I read an article about Rappler CEO Maria Ressa on the Australian Financial Review where she is quoted appealing to Facebook to help hold Philippine President Rodrigo Duterte to account. She said “the only people who can actually do something to level the playing field in the short-term are the social media platforms”.
Huh? Facebook and other socmed sites did level the playing field as I recall.
Ressa is being inconsistent. She can’t make up her mind about Facebook. One moment she praises it, the next she condemns it. Her opinion of Facebook seems to depend on her mood. Facebook already made Rappler a “fact-checker” but she is still not satisfied with that privilege!
This is why journalists like Maria Ressa lost their celebrity status. Ordinary citizens were given a platform to voice their dissent and hold journalists who publish untruths to account. Ressa is just bitter that most people in the Philippines don’t see her as a “thought leader” anymore.
Still, she is adamant.
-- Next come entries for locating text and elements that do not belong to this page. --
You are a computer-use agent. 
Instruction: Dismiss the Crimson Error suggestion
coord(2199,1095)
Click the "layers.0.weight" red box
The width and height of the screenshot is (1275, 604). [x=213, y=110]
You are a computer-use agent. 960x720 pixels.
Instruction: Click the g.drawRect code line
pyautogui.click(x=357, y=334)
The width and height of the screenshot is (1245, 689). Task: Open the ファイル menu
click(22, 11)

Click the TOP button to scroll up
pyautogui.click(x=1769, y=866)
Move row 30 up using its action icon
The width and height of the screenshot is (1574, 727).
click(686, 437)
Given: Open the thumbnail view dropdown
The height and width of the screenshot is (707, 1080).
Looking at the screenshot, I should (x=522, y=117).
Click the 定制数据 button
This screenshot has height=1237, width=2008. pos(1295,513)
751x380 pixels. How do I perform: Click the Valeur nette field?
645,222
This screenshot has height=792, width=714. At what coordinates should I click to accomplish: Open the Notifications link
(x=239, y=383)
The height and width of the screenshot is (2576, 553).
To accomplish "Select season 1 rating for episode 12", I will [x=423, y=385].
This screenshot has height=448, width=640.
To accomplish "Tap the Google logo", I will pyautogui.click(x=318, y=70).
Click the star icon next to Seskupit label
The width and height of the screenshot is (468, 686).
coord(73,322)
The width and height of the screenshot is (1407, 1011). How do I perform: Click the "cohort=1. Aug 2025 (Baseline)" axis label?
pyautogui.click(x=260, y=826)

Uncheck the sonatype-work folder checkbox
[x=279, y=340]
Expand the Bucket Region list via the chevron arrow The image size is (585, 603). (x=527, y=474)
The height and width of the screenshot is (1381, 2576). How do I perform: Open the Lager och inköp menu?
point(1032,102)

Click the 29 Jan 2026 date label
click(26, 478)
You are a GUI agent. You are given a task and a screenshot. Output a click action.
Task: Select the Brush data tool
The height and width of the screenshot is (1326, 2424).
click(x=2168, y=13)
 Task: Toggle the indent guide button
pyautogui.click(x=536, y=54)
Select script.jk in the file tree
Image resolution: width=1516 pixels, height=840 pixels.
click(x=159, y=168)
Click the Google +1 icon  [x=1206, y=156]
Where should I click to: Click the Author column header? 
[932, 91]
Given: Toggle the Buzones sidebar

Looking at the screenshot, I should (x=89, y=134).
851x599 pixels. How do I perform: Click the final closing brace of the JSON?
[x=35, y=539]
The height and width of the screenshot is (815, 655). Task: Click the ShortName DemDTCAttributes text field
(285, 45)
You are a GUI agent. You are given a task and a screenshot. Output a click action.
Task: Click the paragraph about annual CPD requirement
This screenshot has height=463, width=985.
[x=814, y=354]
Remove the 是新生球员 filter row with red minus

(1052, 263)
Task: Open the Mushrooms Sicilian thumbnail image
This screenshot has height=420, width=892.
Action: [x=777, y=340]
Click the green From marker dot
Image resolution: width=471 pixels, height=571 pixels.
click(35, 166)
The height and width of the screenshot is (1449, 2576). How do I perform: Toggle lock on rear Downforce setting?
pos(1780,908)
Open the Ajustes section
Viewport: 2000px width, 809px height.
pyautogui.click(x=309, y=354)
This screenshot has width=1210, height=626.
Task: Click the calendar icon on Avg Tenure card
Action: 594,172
Ressa insists that Duterte is “weaponising the law”.
“How do you know when an online attack to kill you, burn you, rape you, shoot you or bomb you shifts from words to the time it becomes real,” she said.
“This is the biggest danger. It’s a psychological war. It’s made to silence and intimidate. And you couple that with a government that also weaponises the law. As far as I’m concerned, all of these charges are political harassment and it’s to stop us doing our job.”
That’s the dumbest thing coming out of her mouth. The law doesn’t pick and choose. The law applies to everyone. It’s there to protect innocent people from libelous articles.
The only thing consistent about Ressa is the script she uses to feed the international news media community – that Duterte is trying to “silence” her. She contradicts that by showing she is completely free to go on numerous junkets where she delivers her non-stop media blitzes that only provide her side of the story. No one from the foreign media even checks if any of what she says is true.
In life, things are not always what they seem.